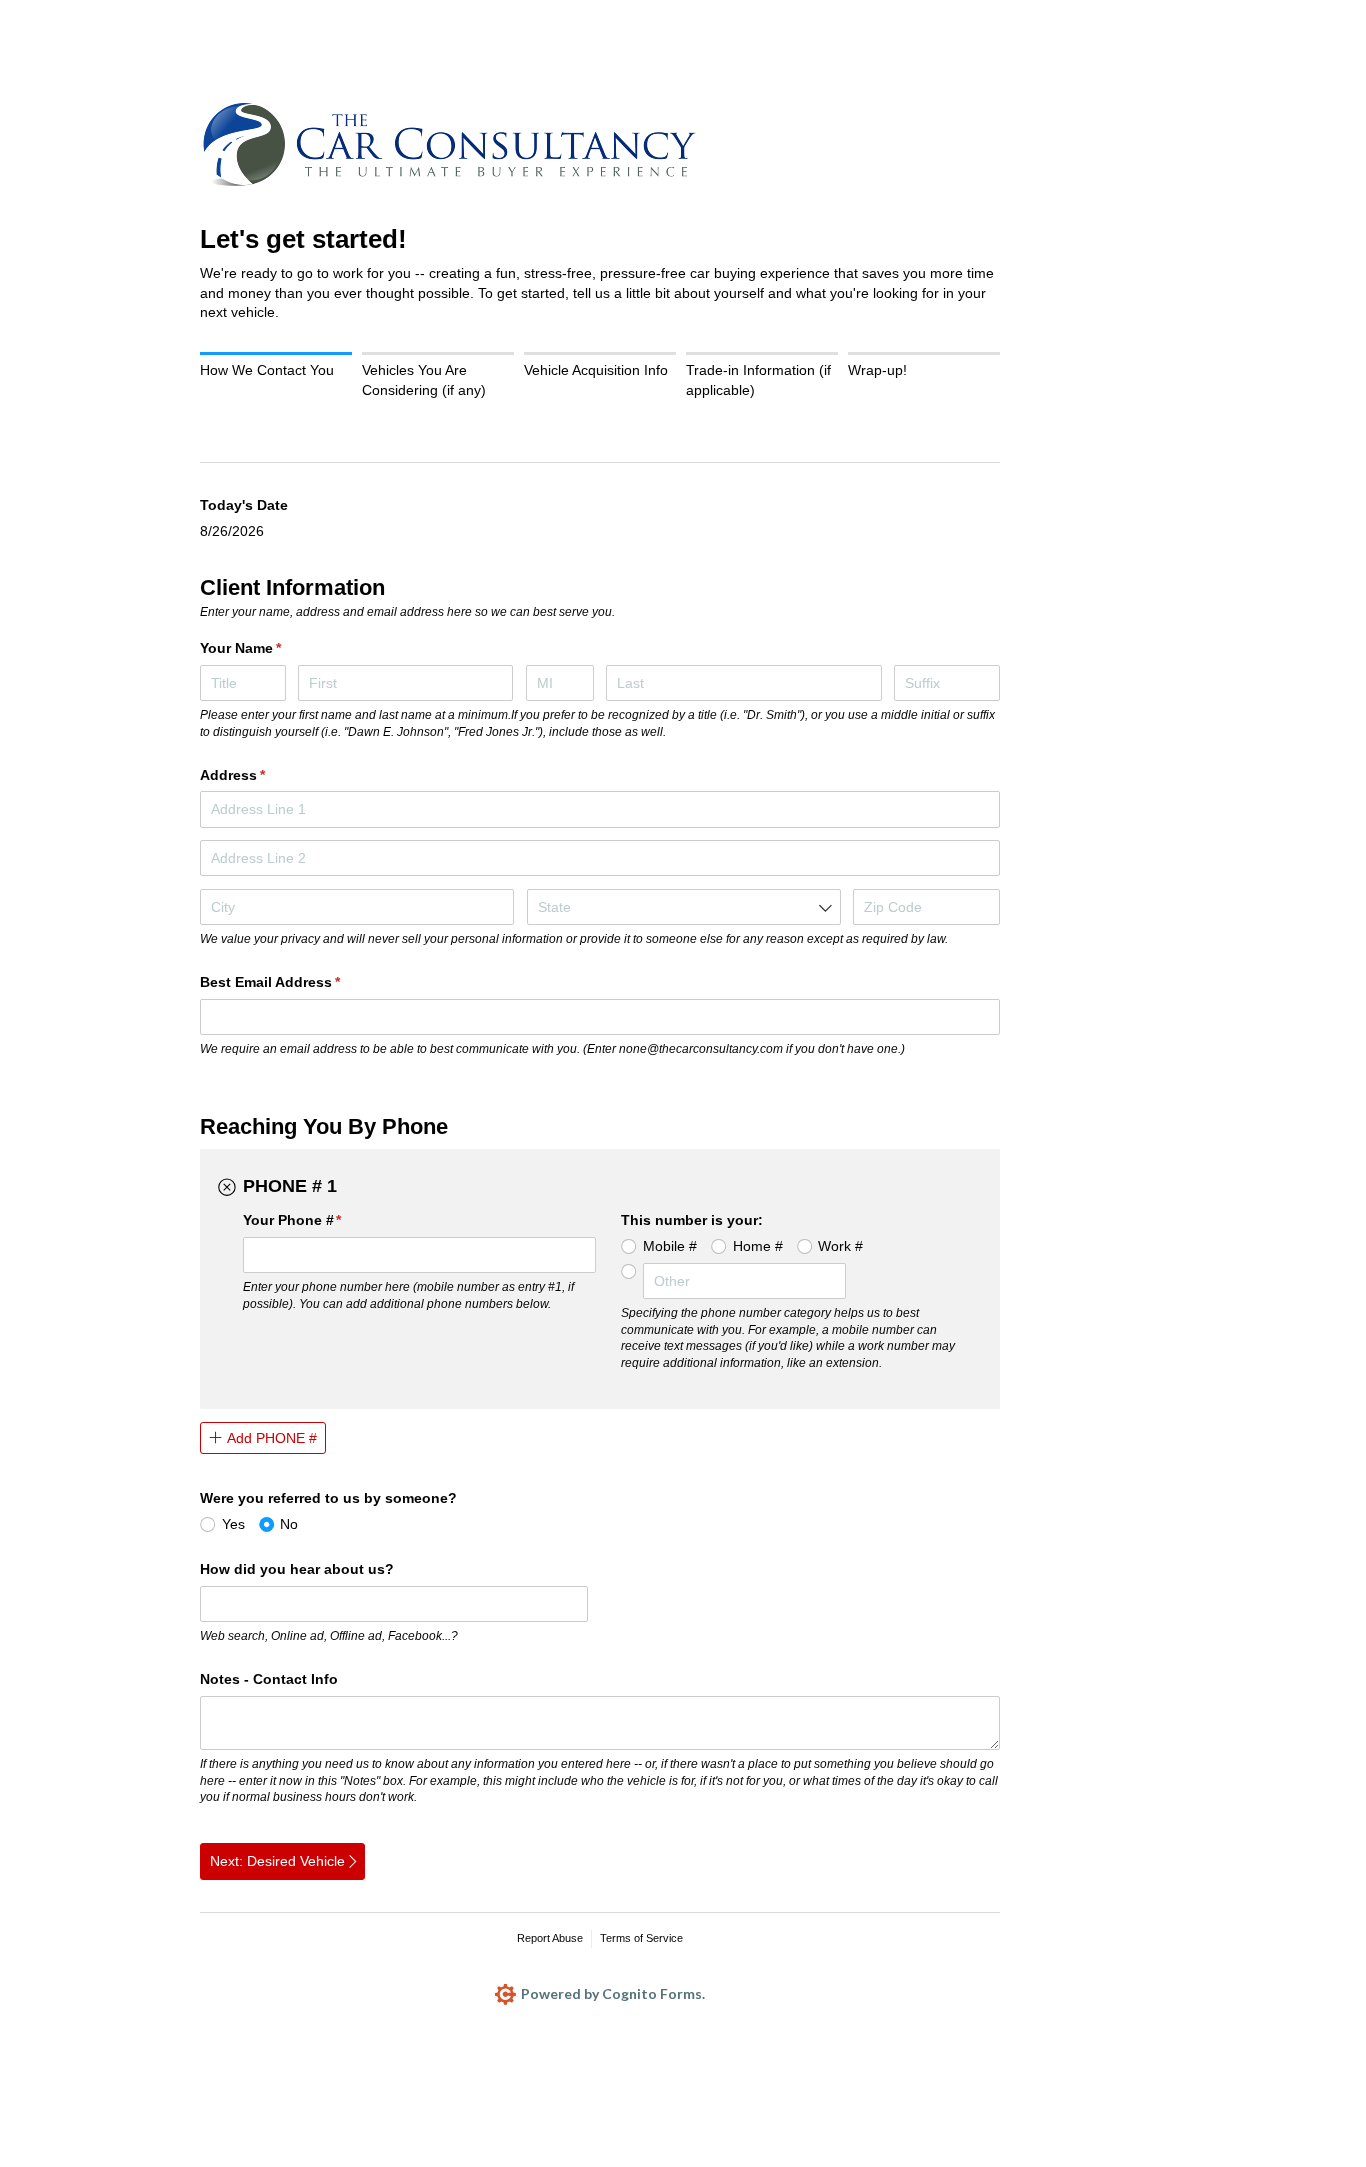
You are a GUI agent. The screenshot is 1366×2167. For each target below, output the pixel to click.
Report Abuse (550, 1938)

...

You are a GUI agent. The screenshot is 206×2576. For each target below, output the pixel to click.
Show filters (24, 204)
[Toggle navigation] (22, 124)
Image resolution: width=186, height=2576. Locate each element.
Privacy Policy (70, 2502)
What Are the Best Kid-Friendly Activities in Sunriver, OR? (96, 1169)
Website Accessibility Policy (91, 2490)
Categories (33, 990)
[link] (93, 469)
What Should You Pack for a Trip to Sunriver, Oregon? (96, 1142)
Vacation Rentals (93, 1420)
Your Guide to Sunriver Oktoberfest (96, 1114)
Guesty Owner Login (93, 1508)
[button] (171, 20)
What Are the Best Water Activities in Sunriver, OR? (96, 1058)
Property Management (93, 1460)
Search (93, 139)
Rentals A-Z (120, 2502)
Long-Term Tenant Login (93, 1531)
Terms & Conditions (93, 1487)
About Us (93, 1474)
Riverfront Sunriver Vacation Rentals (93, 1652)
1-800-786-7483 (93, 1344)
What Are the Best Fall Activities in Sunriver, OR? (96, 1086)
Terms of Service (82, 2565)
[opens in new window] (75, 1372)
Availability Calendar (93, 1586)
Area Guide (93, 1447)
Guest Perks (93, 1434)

### Problem requirements
Please give the number of lines in the data above that include the string "click", and nothing else.

### Exercise answer
2